◆ ESERCIZI:
1. Nel brano sul concordato preventivo biennale, a quali imprese è destinato il sistema?
2. Elenca tutte le azioni che il brano sul concordato preventivo biennale attribuisce all'Agenzia delle Entrate nei confronti dei contribuenti.

◆ BRANO DI LETTURA:
>>>

La Meloni vuole cambiare il rapporto fra fisco e contribuente con un concordato preventivo biennale

Giorgia Meloni vuole cambiare il rapporto fisco/contribuente e sta facendo studiare un sistema fiscale che combatta l’evasione a monte, prima che si realizzi, facendo dialogare l’Amministrazione finanziaria con i cittadini, così da portarli a pagare spontaneamente le tasse dovute.
Il sistema, destinato alle piccole e medie imprese, sarebbe un concordato preventivo biennale. L’Agenzia delle Entrate, in base ai suoi dati, stima il reddito dei contribuenti che convocherà dicendo loro quanto devono fatturare. Nulla sarà dovuto se il fatturato sarà maggiore. Se il contribuente accetta, bene. Altrimenti sarà soggetto a verifiche.

<<<

◆ DATI FORNITI:
>>>

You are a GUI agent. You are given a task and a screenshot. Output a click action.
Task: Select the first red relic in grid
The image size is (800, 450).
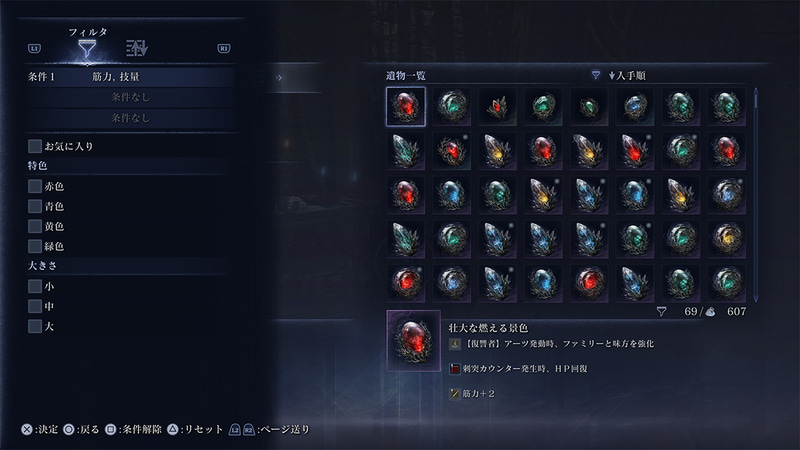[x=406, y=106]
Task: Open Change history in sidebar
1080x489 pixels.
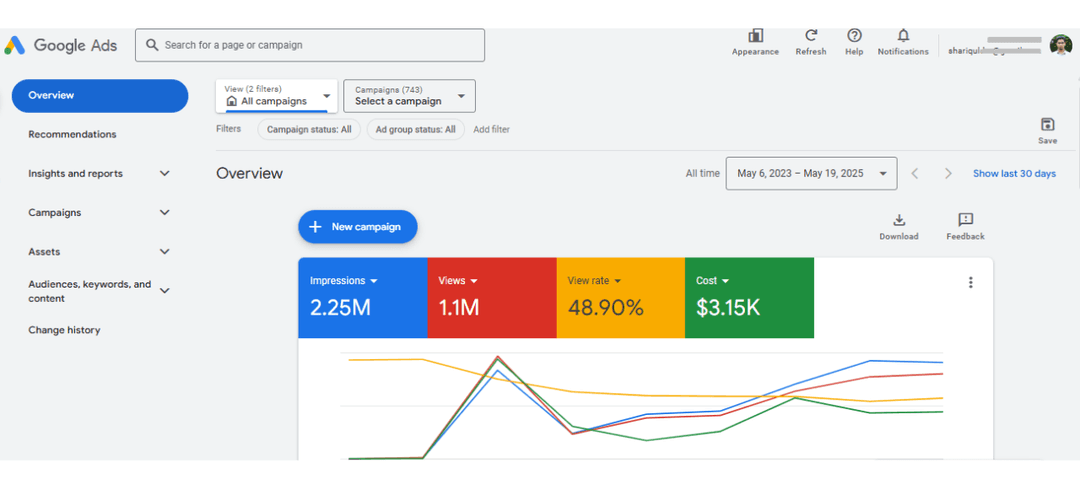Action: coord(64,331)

<<<

◆ SOLUZIONI IN ORDINE:
1. Alle piccole e medie imprese.

2. Stima il reddito dei contribuenti in base ai suoi dati; li convoca; dice loro quanto devono fatturare.